ともあれ、結局保険は保険のままで、活用されることはなかった。最悪脱出を考えていた彼女にとって、この結果は最良であったと言えよう。
「ありがとうございます。いや、ちょいと驚きましたが、どうにか生き残れたようでなにより」
「私、遊びに来ただけなので。――みんな強いし、私がいなくても大丈夫でしたね!」
エリーゼなりの励まし、と男は受け取った。先の冗談も含めて、彼に気分を害した様子はない。空気を読まぬ発言でも、ためらわずに素直に口にする彼女の性質は、男にとって不快ではなかったようだ。
「……流石にその発言はどうなんだ」
「ヴァイスさん! 大丈夫でしたか?」
「ひどいのを食らったが、一日安静にすれば問題ないだろう。……禁呪狙いかと思ったが、そこまでの相手でもなかったか」
エリーゼの身を案じていたヴァイスであったが、それよりエリーゼがあまりにもマイペースであり過ぎて、頭が痛くなる思いだった。
「細かい事は気にしない。……まあ、そーですねー。ともかく依頼は大成功! って言っていいんじゃないですか」
「無事でしたか、お二人共。――お怪我もないようで、なによりです」
雪が救助者の様子を見に来た。男は平気な顔で、崩れたバリケードに腰掛けている。……なるほど。この結果であれば、大成功と言って問題ないだろう。
「お疲れ様です、撃退士の皆さん。……どうにかこうして、生き延びておりますよ」
「よかった。斡旋所に連絡して、後始末に入ります。後のことは、お任せを」
救助者は本心から感謝しているようだった。確かにあの敵を見れば、殺されるだけではすまぬと思い、怖気も余計に感じだことだろう。
さて現場に視線を戻せば、そこに佇む少女が一人。
「徹底的に、イヤな敵だった」
そうつぶやいたのは、アイリだった。犠牲になった人達を悼み、惨憺たる有様となった交番周辺を見て、うんざりするように顔を伏せる。
ここも、もうすぐ清掃され、元通りになるのだろう。しかし、けっして死んだ被害者たちは戻ってこない。

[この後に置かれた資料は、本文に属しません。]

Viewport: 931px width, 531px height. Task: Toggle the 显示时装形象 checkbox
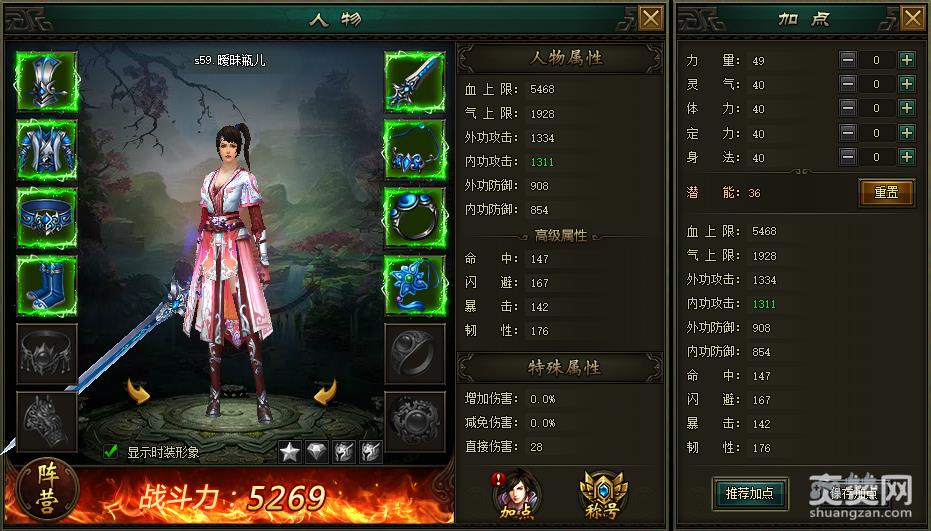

人々を殺し、辱めた憎むべき敵。打ち倒した敵。感傷といえば、それまでだろうが、これを捨てて冷徹に生きることは、彼女には出来そうになかった。
「本当に、感謝していますよ、皆さん」
ただ、救助者からの言葉だけが、アイリの心を慰めた。結局のところ、この成果があれば、彼女は戦えるのだ。
この次も、次の次も――またこうして。
そして、撃退士たちは帰還する。被害者たちも、これで浮かばれるだろうと、心の内に幾ばくかの悲しみを残して――。